Liraglutide ameliorates renal injury in streptozotocin-induced diabetic rats by activating endothelial nitric oxide synthase activity via the downregulation of the nuclear factor-κB pathway

Abstract

Accumulating evidence has implicated that liraglutide, one of the human glucagon-like peptide-1 (GLP-1) analogues, elicits protective effects on diabetic nephropathy; however, the mechanism has yet to be fully elucidated. The present study aimed to assess the effect and underlying mechanisms of liraglutide in diabetic nephropathy. Wistar rats with streptozotocin-induced diabetes mellitus were subcutaneously injected with liraglutide or phosphate buffer for 12 weeks at a dose of 0.3 mg/kg/12 h. The biochemical parameters were determined, renal histological examination was performed by hematoxylin and eosin and periodic acid Schiff base staining, and the mRNA levels of nuclear factor κB (NF-κB) and endothelial nitric oxide synthase (eNOS) were assessed by quantitative polymerase chain reaction.
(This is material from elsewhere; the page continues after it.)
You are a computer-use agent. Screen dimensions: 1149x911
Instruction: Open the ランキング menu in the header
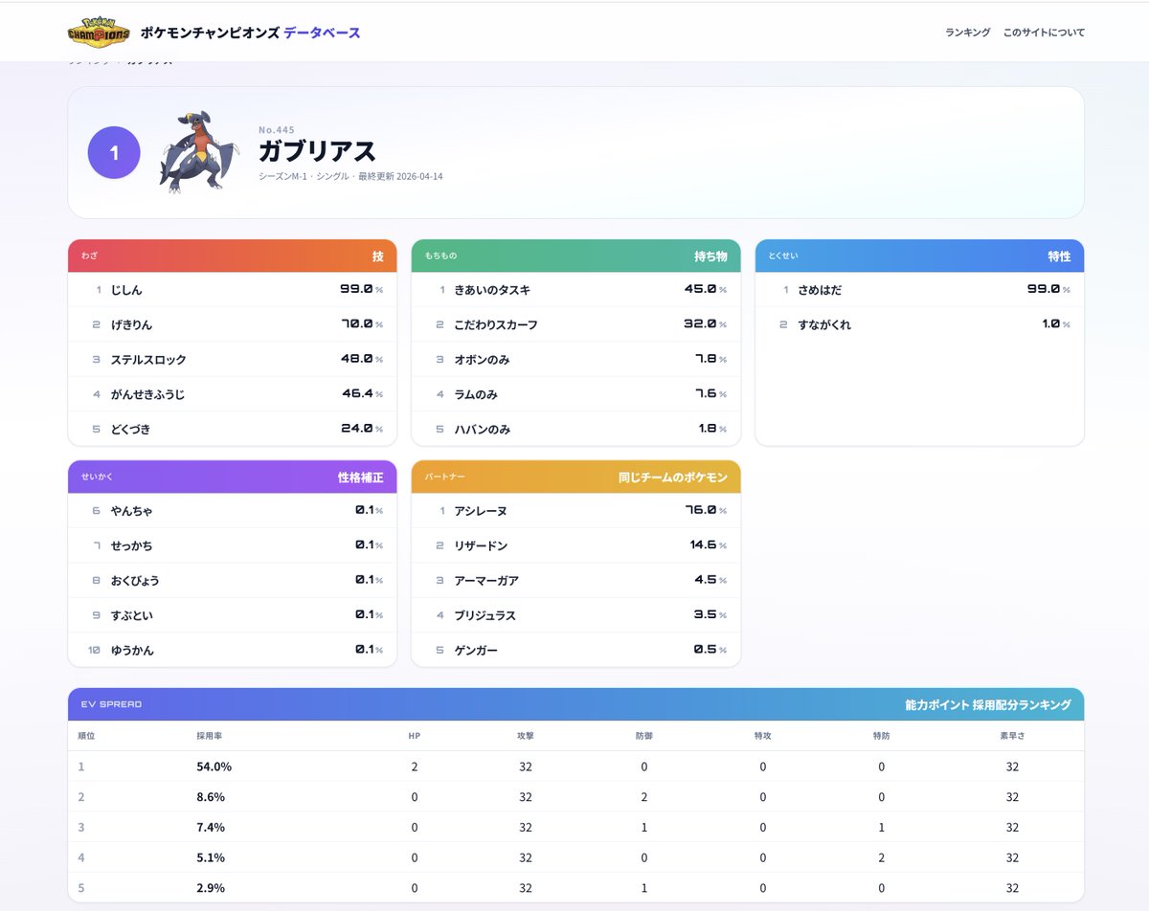pyautogui.click(x=967, y=32)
Furthermore, the protein expression of NF-κB and eNOS as well as eNOS phosphorylation were examined by western blot analysis and the levels of inflammatory cytokines downstream of NF-κB were evaluated by fluorescence-assisted cell sorting and finally, the eNOS activity and nitric oxide (NO) production were evaluated by ELISA. Liraglutide decreased the levels of total cholesterol, urine, 24-h urinary albumin, blood urea nitrogen, serum creatinine and histological damage. Liraglutide also reduced the expression of NF-κB at mRNA and protein levels; the expression of tumor necrosis factor-α, interferon-γ, interleukin-6 and monocyte chemoattractant protein-1 were also reduced. By contrast, eNOS phosphorylation, eNOS activity and NO production appeared to have increased. Liraglutide may have a direct beneficial effect on diabetic nephropathy by improving eNOS activity by inhibiting the NF-κB pathway without eliciting a glucose lowering effect.